--- WHAT YOU HAVE TO DO ---
Begin with the line containing "Kommunisme i dagens samfunn (70, 753)" and end with the last line of the data below; return those lines exactly, and only those.

═══ MATERIALS PROVIDED

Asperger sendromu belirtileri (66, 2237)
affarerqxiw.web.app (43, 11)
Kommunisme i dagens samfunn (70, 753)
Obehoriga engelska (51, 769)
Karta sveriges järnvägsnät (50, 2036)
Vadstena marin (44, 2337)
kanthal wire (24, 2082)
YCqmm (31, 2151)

══════

--- SOLUTION ---
Kommunisme i dagens samfunn (70, 753)
Obehoriga engelska (51, 769)
Karta sveriges järnvägsnät (50, 2036)
Vadstena marin (44, 2337)
kanthal wire (24, 2082)
YCqmm (31, 2151)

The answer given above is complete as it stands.